Beginning at the first line of the data, print each line exactly, stopping after the line that contains "Given: Open the How it works page".
[Data supplied]
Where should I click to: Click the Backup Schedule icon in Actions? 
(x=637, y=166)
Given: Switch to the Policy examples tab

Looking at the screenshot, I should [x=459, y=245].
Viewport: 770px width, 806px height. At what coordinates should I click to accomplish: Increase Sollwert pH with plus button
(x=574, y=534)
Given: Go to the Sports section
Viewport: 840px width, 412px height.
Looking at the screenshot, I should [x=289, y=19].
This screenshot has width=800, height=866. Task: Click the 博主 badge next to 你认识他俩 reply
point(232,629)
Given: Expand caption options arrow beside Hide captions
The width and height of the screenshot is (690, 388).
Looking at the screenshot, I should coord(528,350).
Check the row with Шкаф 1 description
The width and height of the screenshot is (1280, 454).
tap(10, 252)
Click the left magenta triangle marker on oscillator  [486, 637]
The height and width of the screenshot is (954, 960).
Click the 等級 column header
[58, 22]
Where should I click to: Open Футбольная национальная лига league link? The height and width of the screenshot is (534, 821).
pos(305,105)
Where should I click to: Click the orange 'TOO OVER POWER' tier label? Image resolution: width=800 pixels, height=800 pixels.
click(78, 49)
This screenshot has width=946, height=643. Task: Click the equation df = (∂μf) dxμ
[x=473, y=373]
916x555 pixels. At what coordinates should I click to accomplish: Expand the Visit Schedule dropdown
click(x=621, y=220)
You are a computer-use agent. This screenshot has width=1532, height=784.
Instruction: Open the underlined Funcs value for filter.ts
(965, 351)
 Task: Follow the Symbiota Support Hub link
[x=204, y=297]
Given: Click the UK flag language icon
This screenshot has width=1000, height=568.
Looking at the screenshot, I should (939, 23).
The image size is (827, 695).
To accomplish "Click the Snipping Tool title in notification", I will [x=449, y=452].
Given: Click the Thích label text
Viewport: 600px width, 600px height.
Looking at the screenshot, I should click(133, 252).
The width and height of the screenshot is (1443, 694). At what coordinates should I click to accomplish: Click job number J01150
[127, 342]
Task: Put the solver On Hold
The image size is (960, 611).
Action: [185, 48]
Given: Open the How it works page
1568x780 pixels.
[/Data supplied]
**Problem solution**
Where should I click to: Click the Backup Schedule icon in Actions? 
(x=637, y=166)
Given: Switch to the Policy examples tab

Looking at the screenshot, I should [x=459, y=245].
Viewport: 770px width, 806px height. At what coordinates should I click to accomplish: Increase Sollwert pH with plus button
(x=574, y=534)
Given: Go to the Sports section
Viewport: 840px width, 412px height.
Looking at the screenshot, I should [x=289, y=19].
This screenshot has width=800, height=866. Task: Click the 博主 badge next to 你认识他俩 reply
point(232,629)
Given: Expand caption options arrow beside Hide captions
The width and height of the screenshot is (690, 388).
Looking at the screenshot, I should coord(528,350).
Check the row with Шкаф 1 description
The width and height of the screenshot is (1280, 454).
tap(10, 252)
Click the left magenta triangle marker on oscillator  [486, 637]
The height and width of the screenshot is (954, 960).
Click the 等級 column header
[58, 22]
Where should I click to: Open Футбольная национальная лига league link? The height and width of the screenshot is (534, 821).
pos(305,105)
Where should I click to: Click the orange 'TOO OVER POWER' tier label? Image resolution: width=800 pixels, height=800 pixels.
click(78, 49)
This screenshot has width=946, height=643. Task: Click the equation df = (∂μf) dxμ
[x=473, y=373]
916x555 pixels. At what coordinates should I click to accomplish: Expand the Visit Schedule dropdown
click(x=621, y=220)
You are a computer-use agent. This screenshot has width=1532, height=784.
Instruction: Open the underlined Funcs value for filter.ts
(965, 351)
 Task: Follow the Symbiota Support Hub link
[x=204, y=297]
Given: Click the UK flag language icon
This screenshot has width=1000, height=568.
Looking at the screenshot, I should (939, 23).
The image size is (827, 695).
To accomplish "Click the Snipping Tool title in notification", I will [x=449, y=452].
Given: Click the Thích label text
Viewport: 600px width, 600px height.
Looking at the screenshot, I should click(133, 252).
The width and height of the screenshot is (1443, 694). At what coordinates should I click to accomplish: Click job number J01150
[127, 342]
Task: Put the solver On Hold
The image size is (960, 611).
Action: [185, 48]
Given: Open the How it works page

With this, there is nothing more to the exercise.